On 8/2/2019 3:12 PM, Pierre Labastie via blfs-dev wrote:
On 02/08/2019 17:23, Ken Moffat via blfs-dev wrote:
On Fri, Aug 02, 2019 at 11:05:02AM +0200, Pierre Labastie via blfs-dev wrote:
On 02/08/2019 04:54, Ken Moffat via blfs-dev wrote:
However, I had a bit of fun and games getting mountcgroupfs to
I'd got CONFIG_CGROUPS CONFIG_INOTIFY_USER and CONFIG_FHANDLE
[...]
CONFIG_MEMCFG=Y
CONFIG_CGROUP_RDMA=Y
CONFIG_CGROUP_DEVICE=y
Rebooted, and that was good enough. The question is, do I actually
_need_ all of these ?
From my investigations, no... And the whole mountcgroupfs bootscript can be
omitted, because elogind takes care of mounting those. OTOH, my investigations
are limited to using startx with the default xinit clients...
I mentioned this error (with less details) in the "xorg failure" thread. If no
CONFIG_CGROUP_XXX is selected, the command for mounting the v1 cgroup fs
returns an error, and the command for creating the "unified" dir fails too,
because the fs is not mounted. Actually, from man cgroups(7), it is said that:
"Note that on many systems, the v1 controllers are automatically mounted
under /sys/fs/cgroup; in particular, systemd(1) automatically creates
such mount points."
Now, the question is whether elogind does those mounts too. But one thing is
sure: without the mountcgroupfs script, whether or not some CONFIG_CGROUP_XXX
is defined, Xorg runs.
Pierre
Hmm, I thought it was all getting clearer, and that when I could
find time to rebuild the kernel a few times I would find out how
many of those are necessary. But running a DM is not something I've
done for ages (although I recall that sddm shutdowns were always
messy because the messages were on a different tty).
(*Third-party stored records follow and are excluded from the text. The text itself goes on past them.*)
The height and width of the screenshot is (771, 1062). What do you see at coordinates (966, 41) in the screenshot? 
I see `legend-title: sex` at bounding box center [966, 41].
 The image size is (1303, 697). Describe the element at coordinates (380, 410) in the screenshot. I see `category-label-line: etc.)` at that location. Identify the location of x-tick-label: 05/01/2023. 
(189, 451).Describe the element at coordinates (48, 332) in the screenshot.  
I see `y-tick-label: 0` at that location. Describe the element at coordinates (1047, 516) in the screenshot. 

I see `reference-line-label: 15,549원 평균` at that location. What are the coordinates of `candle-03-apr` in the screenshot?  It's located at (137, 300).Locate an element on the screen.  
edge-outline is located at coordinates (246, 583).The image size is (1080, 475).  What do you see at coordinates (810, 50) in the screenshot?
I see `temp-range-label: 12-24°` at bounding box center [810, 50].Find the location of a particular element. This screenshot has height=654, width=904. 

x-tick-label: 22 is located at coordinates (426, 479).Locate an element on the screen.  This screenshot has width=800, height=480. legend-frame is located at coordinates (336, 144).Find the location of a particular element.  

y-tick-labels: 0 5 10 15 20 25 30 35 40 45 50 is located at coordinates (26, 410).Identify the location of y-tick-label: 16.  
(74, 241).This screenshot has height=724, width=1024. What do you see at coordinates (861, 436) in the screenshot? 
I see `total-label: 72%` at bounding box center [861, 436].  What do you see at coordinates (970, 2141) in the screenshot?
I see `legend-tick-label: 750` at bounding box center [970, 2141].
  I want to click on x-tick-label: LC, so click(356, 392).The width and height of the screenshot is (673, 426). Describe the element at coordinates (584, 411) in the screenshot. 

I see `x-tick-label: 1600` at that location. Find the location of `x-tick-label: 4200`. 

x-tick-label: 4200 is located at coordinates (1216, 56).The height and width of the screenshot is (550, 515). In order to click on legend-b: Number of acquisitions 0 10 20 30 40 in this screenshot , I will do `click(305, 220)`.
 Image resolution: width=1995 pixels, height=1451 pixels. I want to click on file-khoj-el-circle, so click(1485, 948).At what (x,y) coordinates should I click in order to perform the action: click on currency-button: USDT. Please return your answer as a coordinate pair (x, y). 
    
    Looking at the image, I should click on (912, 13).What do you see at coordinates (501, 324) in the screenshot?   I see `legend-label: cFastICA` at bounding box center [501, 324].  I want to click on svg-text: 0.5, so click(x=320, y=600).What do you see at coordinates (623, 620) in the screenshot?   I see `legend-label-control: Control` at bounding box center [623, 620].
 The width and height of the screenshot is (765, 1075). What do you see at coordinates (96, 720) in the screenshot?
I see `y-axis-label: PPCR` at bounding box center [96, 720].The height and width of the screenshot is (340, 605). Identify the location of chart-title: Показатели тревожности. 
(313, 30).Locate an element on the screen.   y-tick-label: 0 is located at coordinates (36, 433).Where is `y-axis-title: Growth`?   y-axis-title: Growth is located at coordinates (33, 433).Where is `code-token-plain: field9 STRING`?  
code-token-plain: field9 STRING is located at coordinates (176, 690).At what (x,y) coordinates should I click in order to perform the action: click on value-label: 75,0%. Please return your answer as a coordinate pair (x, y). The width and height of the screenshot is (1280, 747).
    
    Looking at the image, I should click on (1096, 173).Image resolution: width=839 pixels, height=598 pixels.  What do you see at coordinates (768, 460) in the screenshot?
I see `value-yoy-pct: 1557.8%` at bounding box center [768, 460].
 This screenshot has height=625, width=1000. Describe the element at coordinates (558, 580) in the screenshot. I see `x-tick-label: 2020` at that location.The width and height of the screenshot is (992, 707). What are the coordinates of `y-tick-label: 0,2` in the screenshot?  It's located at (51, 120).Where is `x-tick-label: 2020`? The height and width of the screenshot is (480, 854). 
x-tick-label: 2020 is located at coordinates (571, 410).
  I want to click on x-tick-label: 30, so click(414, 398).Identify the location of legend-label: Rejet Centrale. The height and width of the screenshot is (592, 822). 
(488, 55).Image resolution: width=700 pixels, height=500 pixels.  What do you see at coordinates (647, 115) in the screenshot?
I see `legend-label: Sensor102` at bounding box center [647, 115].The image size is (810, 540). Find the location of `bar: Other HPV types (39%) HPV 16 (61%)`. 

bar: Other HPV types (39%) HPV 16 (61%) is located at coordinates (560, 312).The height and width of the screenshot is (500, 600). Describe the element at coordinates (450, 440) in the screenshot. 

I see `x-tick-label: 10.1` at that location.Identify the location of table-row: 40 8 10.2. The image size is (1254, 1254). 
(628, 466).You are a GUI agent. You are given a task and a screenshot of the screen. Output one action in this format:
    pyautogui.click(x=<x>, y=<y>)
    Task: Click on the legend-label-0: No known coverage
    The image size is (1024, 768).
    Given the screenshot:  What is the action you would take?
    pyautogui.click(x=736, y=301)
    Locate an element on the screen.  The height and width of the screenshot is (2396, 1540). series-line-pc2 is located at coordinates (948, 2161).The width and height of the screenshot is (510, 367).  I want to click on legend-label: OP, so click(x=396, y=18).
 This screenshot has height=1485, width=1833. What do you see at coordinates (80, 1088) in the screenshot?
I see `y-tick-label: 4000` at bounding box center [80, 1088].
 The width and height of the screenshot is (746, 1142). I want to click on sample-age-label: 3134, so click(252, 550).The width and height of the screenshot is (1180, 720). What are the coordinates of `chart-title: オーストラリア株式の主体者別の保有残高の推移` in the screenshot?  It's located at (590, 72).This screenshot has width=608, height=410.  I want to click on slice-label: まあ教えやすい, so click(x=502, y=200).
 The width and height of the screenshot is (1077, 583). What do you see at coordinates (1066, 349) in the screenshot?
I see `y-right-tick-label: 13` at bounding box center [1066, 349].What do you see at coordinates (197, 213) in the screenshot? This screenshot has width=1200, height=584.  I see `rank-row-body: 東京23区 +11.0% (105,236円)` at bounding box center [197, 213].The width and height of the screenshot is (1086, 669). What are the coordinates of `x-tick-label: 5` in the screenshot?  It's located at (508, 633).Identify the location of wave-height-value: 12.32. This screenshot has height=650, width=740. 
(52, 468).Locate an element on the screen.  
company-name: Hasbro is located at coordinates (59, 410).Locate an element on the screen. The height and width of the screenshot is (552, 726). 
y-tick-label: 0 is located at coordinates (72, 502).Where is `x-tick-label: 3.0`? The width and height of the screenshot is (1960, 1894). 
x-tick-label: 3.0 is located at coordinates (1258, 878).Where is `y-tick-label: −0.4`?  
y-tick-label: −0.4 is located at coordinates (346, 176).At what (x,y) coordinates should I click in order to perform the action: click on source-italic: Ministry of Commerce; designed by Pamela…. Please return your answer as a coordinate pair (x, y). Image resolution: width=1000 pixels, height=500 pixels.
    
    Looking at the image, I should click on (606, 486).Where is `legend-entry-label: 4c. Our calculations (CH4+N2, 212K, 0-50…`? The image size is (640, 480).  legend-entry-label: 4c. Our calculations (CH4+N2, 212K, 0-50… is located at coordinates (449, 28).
I guess I might as well check which options are necessary for the
mountcgroupfs script.
I think we'd better check whether mountcgroupfs is needed at all. elogind
seems to do most of what is in this script.
Had time to look at this tonight. Suppose v1 cgroups will work alone (I
was not aware that they were mounted automatically - haven't actually
verified this yet, but will take your word for it). This was not the
case at 238 at least. First question when asking for help was whether
cgroups were mounted correctly, following a couple of examples to test
that. Unfortunately, the only thing I see in the changes lists is from
235: "Starting elogind will no longer crash if the underlying system
uses legacy or hybrid cgroups." -- which was after I started testing
with it. I ensured that both are mounted correctly. Technically, even
the elogind script isn't necessary anymore if PAM files are setup
correctly, a user login will trigger elogind to start, but obviously,
login will take a few cycles longer. I elected to keep it at that time.